O'Doherty opposed the Anglo–Irish treaty, and fought with anti-treaty forces under Noel Lemass (qv). He left Ireland when appointed to an anti-treaty delegation sent to the USA (1922–4). He held his Donegal dáil seat as an anti-treaty republican in the general elections of 1922 and 1923, and was a founder member of Fianna Fáil in 1926. During the June 1927 general election, he was on a fund-raising mission for the party in the USA, but allowed his name to go forward; he polled badly and lost his seat. After serving in the Irish Free State senate (1928–33), he regained his dáil seat for Donegal (1933–7). He was called to the bar in 1936 and practised until August 1945, when he was appointed county manager of Kildare and Carlow, a position he held until his retirement in January 1958.

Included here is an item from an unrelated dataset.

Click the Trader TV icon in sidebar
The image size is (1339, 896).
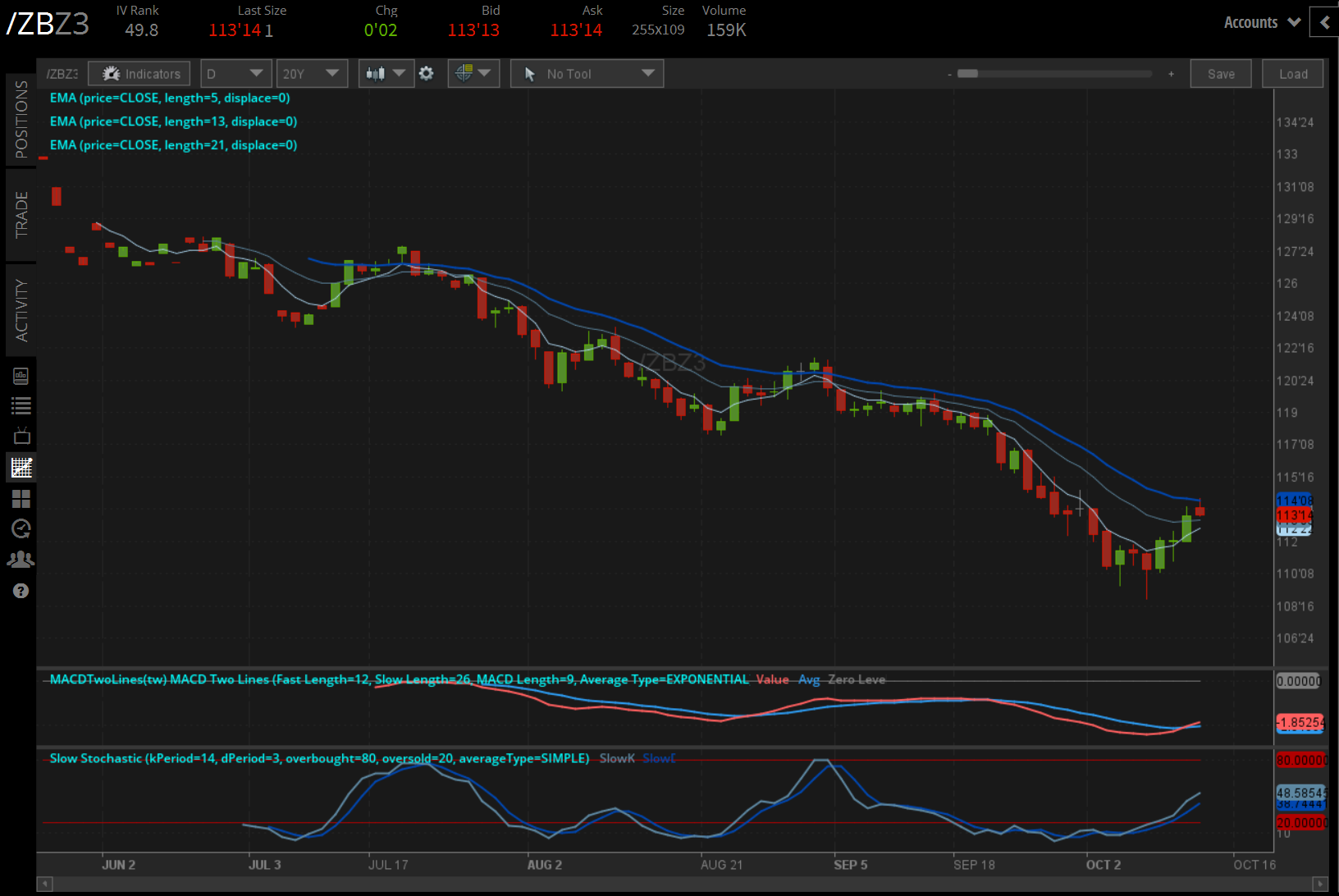[x=21, y=435]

In 1936 he instigated two libel actions after the publication of On another man's wound, the war-of-independence memoir of Ernie O'Malley (qv). O'Doherty accused O'Malley of implying that he was a coward for having refused to take part in an IRA raid in Moville, Co. Donegal, in October 1919. While the passage in question did not name O'Doherty, he claimed that it clearly referred to him, and that he had decided not to take part in the raid because, as a member of the dáil at the time, he did not think it appropriate to do so. O'Malley's defence argued that the passage did not refer to O'Doherty but that the events described were true. The courts found that O'Doherty had been libelled and he was awarded £250 in his first action against O'Malley and the publishers, the Sign of the Three Candles Press, and £300 in his second action against O'Malley and the Irish Press, who had serialised the book.
O'Doherty married Margaret (Mairéad) Claire Irvine (1893–1986), a native of Co. Fermanagh, who was educated at St Louis Convent, Monaghan, and UCD, qualifying as a medical doctor in 1918. She shared his republican views, and was dismissed from her position as medical officer for Derry in 1922 for refusing to take the oath of allegiance to the crown. She later worked at the Women's and Children's hospital, New York city, the old Coombe hospital in Dublin, and was medical officer in Nobber, Co. Meath, and Balbriggan, Co. Dublin. Strongly interested in the arts, she was well known for her patronage of young artists, writers and musicians. The O'Dohertys had four daughters and one son, and lived at 16 Terenure Road East, Dublin.
Joseph O'Doherty died 10 August 1979 at the Meath Hospital, Dublin. One of the last surviving members of the first dáil, he was buried in the republican plot in Glasnevin cemetery. His elder brother Séamus O'Doherty (qv) was also a republican revolutionary.